Nebraska (2013), de Alexander Payne
Por Jordi Campeny.
El inexorable y despiadado paso del tiempo, los hilos generacionales, viajes físicos que son –también– interiores, paisajes más vacíos por los muchos que ya no están, los nidos derribados, la tierra que pisamos y que, yerma, se extiende ante nuestra mirada; el Medio Oeste americano, la simple poética de (sobre)vivir; restablecer los vínculos, enfrentarse al crepúsculo de la existencia.
Estos conceptos, grandilocuentes y sencillos a la vez, son los que laten por debajo de la última propuesta –bella, triste, levemente envolvente– del director norteamericano Alexander Payne, Nebraska. Una vez más, como ya hizo con sus célebres A propósito de Schmidt (2002) y Entre copas (2004), se sirve de una excusa, o mcguffin, para contarnos los periplos interiores de unos personajes a través de un viaje físico; una road movie. En este caso, Payne narra la historia de un anciano, huraño, de pocas palabras y con síntomas de demencia que recibe un señuelo publicitario prometiéndole un millón de dólares. El viejo Woody, con un pasado turbio y etílico, convence a su receloso hijo David para emprender un viaje al estado de Nebraska e ir a cobrar el “premio”, ante la sorpresa de la madre y del hermano triunfador.
Como en su anterior película, Los descendientes (2011), la vibración emocional entre generaciones se halla íntimamente ligada a la tierra que late bajo sus pies. En este caso, América. La América profunda que tanto conoce Payne. Paisajes vastos, bellos y desolados; réplica o reflejo de sus paisajes internos. Escenarios en blanco y negro, melancólicos, elocuentes y poéticos. El pueblo donde nacieron; un terruño donde todavía viven unos pocos pero donde muchos más yacen para siempre. Los vínculos rotos. La casa donde el viejo Woody nació y fue feliz; un nido desvencijado y muerto, como sus padres y hermanos. El tiempo y el viento que acaba con todo. Ya lo dijo aquél: “al lugar donde has sido feliz no debieras tratar de volver”.
A pesar de lo lúgubre y triste que pueda parecer todo, la película –y ahí reside su mayor acierto– está atravesada, de cabo a rabo, por un fino y negrísimo sentido del humor que equilibra totalmente la balanza hasta el punto que, a pesar de que en algún tramo del camino el espectador pueda emocionarse –levemente–, la risa (o la sonrisa) se acabará imponiendo. Un elenco de actores principales en estado de gracia (los tres principales, perfectos: Bruce Dern, Will Forte y June Squibb), pero también una elección de secundarios de auténtico lujo (por la normalidad, vulgaridad y verosimilitud que desprenden) y un muy tonificante humor negro contribuyen a ello de forma decisiva.

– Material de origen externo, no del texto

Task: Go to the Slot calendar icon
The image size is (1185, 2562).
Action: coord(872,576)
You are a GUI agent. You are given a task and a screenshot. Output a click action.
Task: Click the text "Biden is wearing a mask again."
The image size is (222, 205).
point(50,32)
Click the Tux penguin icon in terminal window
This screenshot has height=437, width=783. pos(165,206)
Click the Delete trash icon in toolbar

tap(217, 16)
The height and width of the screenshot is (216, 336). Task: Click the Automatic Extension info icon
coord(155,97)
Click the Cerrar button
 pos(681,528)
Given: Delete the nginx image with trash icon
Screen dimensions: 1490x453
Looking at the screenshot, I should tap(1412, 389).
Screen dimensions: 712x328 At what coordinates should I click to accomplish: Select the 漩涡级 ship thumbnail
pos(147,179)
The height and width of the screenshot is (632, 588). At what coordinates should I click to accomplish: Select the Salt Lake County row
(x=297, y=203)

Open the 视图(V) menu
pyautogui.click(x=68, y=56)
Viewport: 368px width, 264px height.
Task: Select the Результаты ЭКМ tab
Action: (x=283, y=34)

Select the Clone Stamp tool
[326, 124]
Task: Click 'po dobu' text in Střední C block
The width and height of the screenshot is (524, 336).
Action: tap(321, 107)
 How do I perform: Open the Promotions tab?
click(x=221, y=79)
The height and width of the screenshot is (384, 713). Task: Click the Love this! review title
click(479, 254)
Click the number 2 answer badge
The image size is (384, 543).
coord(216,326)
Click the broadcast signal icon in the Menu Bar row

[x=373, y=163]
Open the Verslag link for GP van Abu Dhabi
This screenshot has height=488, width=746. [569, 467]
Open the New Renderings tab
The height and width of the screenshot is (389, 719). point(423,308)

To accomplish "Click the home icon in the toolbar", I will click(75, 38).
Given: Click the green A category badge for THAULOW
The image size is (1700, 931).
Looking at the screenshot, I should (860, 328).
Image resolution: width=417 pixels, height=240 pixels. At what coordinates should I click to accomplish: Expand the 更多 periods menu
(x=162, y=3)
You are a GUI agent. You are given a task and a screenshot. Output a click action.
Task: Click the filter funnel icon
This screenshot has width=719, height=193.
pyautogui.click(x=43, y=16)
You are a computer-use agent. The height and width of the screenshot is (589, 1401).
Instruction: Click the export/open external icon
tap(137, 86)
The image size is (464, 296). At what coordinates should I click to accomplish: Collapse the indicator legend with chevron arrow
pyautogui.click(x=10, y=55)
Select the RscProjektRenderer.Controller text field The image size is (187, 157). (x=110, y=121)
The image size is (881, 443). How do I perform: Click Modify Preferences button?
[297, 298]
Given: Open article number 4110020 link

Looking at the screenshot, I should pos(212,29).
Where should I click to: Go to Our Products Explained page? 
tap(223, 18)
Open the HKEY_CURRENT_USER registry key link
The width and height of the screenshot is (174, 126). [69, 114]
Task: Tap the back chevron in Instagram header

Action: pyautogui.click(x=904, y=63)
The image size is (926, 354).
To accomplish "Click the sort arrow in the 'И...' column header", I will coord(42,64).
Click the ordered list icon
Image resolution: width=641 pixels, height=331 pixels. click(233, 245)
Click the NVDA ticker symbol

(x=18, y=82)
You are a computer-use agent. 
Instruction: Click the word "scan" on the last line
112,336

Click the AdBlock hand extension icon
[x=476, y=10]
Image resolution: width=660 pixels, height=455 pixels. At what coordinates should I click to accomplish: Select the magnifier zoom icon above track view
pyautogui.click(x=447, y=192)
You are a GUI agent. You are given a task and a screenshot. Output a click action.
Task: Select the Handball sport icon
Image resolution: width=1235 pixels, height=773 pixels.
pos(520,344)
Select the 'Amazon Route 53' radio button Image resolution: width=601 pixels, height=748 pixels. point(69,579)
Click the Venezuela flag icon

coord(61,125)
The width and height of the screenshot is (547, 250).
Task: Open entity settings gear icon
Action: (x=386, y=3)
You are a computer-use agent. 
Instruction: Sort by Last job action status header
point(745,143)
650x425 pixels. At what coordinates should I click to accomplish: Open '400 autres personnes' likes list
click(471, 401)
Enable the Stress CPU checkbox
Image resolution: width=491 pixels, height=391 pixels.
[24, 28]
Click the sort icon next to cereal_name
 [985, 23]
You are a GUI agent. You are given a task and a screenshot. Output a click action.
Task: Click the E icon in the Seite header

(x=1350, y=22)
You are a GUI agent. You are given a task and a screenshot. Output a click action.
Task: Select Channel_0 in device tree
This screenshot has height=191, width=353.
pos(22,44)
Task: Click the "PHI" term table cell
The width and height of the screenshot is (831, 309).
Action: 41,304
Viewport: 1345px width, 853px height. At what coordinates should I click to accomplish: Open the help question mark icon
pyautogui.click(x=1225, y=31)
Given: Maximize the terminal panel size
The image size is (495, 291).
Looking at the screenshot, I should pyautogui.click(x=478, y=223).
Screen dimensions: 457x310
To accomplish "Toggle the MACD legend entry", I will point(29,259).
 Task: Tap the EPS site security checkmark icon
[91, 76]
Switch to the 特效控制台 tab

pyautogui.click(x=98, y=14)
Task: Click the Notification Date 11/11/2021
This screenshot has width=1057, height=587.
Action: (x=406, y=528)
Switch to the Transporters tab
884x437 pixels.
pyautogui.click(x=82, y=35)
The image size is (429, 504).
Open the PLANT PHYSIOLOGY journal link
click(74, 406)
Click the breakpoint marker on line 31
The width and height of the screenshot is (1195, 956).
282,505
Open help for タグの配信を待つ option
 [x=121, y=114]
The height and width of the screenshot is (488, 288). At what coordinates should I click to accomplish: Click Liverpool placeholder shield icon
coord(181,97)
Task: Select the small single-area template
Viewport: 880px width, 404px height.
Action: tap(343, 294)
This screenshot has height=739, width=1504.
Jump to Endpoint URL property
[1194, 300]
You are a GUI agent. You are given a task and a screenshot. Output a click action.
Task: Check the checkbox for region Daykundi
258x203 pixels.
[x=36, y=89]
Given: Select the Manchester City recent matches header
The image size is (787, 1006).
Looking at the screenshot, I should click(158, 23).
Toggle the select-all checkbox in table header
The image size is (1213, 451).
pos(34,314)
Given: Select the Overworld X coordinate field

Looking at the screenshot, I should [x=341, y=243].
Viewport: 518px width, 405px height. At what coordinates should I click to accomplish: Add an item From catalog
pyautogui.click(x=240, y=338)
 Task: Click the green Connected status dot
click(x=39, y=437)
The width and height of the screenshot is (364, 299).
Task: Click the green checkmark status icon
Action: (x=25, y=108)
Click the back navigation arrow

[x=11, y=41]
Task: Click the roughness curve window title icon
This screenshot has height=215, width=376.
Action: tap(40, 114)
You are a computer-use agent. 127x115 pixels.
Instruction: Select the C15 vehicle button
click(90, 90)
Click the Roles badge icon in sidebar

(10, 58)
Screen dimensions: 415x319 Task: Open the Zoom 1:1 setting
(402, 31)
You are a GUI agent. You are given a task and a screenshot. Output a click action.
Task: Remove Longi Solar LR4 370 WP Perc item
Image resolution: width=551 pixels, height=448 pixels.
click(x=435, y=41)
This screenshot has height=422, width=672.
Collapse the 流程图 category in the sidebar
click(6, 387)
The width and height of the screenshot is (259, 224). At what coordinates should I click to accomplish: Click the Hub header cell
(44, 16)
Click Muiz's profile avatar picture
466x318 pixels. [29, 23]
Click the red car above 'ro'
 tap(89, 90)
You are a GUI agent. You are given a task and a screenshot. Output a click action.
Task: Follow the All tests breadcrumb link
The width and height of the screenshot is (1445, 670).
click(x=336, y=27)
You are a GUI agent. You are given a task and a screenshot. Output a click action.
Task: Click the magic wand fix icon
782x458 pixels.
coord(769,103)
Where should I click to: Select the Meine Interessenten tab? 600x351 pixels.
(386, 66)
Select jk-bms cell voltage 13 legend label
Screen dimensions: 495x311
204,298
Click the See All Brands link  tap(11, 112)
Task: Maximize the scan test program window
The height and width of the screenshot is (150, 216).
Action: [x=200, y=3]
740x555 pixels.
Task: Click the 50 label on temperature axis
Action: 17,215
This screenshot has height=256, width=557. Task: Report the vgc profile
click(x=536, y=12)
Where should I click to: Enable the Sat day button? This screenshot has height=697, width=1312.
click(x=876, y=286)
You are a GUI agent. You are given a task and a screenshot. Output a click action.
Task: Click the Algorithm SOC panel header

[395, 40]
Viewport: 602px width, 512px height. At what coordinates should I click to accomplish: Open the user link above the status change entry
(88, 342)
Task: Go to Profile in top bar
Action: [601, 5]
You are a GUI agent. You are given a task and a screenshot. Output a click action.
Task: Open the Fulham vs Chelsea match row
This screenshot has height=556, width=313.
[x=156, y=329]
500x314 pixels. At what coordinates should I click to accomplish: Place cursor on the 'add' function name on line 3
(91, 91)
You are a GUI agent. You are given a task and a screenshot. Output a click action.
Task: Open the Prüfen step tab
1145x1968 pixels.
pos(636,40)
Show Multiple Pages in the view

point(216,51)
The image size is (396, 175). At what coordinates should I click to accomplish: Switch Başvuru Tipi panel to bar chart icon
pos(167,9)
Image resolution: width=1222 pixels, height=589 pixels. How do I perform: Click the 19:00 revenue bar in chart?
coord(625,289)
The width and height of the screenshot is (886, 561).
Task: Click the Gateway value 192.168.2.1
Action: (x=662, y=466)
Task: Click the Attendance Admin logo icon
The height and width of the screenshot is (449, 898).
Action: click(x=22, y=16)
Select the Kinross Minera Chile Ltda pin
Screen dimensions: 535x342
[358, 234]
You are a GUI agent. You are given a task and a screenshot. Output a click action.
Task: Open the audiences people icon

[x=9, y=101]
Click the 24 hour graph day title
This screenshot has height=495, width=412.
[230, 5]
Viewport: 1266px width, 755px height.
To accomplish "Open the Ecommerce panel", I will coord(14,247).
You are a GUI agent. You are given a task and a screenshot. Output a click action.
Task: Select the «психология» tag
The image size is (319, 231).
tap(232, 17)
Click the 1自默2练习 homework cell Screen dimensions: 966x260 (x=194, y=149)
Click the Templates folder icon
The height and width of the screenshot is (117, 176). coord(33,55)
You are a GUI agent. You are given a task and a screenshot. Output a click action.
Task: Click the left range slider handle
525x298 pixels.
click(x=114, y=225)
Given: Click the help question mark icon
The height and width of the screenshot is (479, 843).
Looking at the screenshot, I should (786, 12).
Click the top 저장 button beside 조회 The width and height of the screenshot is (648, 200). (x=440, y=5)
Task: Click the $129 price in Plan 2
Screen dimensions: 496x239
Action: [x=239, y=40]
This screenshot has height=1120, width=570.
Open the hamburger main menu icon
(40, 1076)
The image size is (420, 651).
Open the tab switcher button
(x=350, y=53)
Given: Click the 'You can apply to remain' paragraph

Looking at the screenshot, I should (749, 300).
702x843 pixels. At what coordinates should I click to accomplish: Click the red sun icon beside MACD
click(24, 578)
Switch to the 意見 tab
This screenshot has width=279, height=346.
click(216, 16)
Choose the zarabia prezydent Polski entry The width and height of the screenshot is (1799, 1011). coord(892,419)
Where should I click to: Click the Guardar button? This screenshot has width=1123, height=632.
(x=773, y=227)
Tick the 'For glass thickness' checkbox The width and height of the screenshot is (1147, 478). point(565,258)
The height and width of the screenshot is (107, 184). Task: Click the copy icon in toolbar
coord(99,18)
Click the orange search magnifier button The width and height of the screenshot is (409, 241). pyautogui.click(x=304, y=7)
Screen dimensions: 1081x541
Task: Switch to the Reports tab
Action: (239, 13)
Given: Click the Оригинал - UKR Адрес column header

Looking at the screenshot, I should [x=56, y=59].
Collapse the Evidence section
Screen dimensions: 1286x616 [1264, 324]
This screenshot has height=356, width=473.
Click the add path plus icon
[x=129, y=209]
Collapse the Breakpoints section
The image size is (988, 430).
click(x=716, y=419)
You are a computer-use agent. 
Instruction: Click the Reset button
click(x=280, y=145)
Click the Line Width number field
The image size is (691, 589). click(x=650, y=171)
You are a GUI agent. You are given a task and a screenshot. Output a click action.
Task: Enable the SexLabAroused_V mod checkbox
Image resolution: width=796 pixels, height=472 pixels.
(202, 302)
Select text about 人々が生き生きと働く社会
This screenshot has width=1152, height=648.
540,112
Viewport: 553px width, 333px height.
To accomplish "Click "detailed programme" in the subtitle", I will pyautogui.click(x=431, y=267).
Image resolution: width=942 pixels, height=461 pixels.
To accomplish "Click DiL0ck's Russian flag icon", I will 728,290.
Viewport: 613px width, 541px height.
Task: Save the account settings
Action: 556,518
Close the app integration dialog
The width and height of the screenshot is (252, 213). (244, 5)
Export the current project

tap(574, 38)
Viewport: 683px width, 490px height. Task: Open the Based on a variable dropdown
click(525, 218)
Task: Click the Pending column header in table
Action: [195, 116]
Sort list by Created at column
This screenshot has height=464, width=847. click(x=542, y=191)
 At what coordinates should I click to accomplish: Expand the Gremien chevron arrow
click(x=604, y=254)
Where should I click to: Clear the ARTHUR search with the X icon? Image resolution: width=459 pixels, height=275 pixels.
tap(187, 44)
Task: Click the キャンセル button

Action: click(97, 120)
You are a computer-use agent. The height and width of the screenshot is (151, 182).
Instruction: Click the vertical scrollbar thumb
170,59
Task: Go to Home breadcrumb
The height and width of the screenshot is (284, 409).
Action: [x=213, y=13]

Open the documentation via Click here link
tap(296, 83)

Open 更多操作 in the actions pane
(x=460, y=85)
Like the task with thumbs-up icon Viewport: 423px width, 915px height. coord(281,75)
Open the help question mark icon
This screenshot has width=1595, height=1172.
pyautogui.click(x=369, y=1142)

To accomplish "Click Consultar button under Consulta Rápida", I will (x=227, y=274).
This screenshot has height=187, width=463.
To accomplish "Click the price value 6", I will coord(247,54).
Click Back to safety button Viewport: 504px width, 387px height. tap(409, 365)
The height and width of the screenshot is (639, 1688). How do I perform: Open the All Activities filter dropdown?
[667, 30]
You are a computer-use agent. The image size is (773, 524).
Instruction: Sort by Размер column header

Sencilla e inspiradora película, en definitiva. La decisión de su director de rodarla en blanco y negro no hace sino acentuar la poética de lo cotidiano, de la vida que se escapa, de un mundo que se pulveriza. La película muestra la América del Norte real, auténtica; justo la que se encuentra al cruzar el espejismo de los flashes y el glamour, la cara B del viejo sueño americano. Un país, como todos, azotado por la crisis, la soledad y la intemperie.
Es casi imposible no rememorar la road movie que nos ofreció David Lynch en 1999, Una historia verdadera, con la que Nebraska guarda no pocos puntos en común. Como en aquélla, la propuesta de Payne es la vuelta a los orígenes de un anciano en el ocaso de su vida; es su país desfilando ante sus ojos y es la tierra que lo acogerá en breve. Son los hijos que se quedarán, es un último intento para intentar redimirse. Es la vida, que se acaba; y acabándose, a su vez, sigue.
Para ser justos, vamos a situar algunos leves elementos en el otro lado de la balanza: Nebraska deja conceptos hondos en el espectador, pero no es una película especialmente profunda; resulta perfecta y precisa, pero no arriesgada; es emotiva y tierna, pero no contundente. Es tan difícil criticarla como salir realmente removido por ella. Deja escasas grietas para la discrepancia, puesto que pisa terreno firme y seguro. Conmueve, pero no zarandea.
Es lánguida, suave, tierna y despojada. Como una caricia.